平成20年(2008)、吉備人出版が手掛ける「吉備考古学ライブラリィ」の一冊として『吉備の飛鳥古墳』を上梓しました。書名の「飛鳥古墳」は、このシリーズを企画された近藤義郎先生(岡山大学名誉教授)の提案によるもので、前方後円墳の廃止(6世紀末)を古墳時代の終焉とみる立場に基づいた新しい用語です。この本では「飛鳥古墳」を、山上や谷の斜面などに単独で立地し、方形や多角形の墳丘を持ち、切石を用いるなどした精美な石室を埋葬施設とする飛鳥時代(7世紀)の単葬墓で、わずかな品々を副葬する「飛鳥様式の古墳」と定義し、「古墳が身分秩序を表象するものとして機能した最後の段階」と評価したのです。
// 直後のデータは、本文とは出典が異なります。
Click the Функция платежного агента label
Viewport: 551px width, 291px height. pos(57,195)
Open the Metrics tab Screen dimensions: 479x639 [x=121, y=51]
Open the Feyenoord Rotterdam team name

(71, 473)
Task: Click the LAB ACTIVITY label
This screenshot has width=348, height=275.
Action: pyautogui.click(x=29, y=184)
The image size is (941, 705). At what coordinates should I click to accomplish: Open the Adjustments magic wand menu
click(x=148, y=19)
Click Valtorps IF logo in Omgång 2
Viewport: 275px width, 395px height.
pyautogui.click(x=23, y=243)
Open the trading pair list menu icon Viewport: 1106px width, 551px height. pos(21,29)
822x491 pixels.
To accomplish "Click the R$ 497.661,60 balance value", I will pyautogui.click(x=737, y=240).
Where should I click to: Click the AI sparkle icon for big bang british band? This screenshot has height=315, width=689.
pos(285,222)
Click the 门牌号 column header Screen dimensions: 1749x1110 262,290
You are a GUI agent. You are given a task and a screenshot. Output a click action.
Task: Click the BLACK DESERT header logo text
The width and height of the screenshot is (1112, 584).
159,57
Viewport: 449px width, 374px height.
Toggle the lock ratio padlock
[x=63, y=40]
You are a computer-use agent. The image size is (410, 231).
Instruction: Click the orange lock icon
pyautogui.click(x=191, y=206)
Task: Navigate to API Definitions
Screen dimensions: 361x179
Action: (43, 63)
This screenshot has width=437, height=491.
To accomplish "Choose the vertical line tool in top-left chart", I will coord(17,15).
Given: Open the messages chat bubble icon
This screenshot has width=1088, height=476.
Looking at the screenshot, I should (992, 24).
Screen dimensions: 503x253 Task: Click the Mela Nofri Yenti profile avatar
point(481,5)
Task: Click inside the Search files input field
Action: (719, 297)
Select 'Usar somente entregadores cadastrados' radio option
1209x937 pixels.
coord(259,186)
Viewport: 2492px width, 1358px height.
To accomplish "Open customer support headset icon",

 ところで、この本の執筆にあたり、近藤先生から「切石」という用語を改めてはどうかというご意見をいただきました。タガネではつり、工具でたたいて平滑に仕上げる加工方法にそぐわないという理由からです。近藤先生自身は平成10年(1998)に刊行された北房町(現真庭市)大谷1号墳の報告書において「磨り石」と表現されていましたが、私は「切石」という用語が広く用いられていることもあって殊更に改めることはしませんでした。

 近藤先生は「弥生墳丘墓」、「前方後円墳時代」、「竪穴式石槨」、「周堀」、「隆起斜道」といった用語を提案されましたが、これらすべてが広く受け入れられているわけではありません(「竪穴建物と竪穴式石槨」をご覧ください)。「飛鳥古墳」や「磨り石」もそうした用語なのでしょう。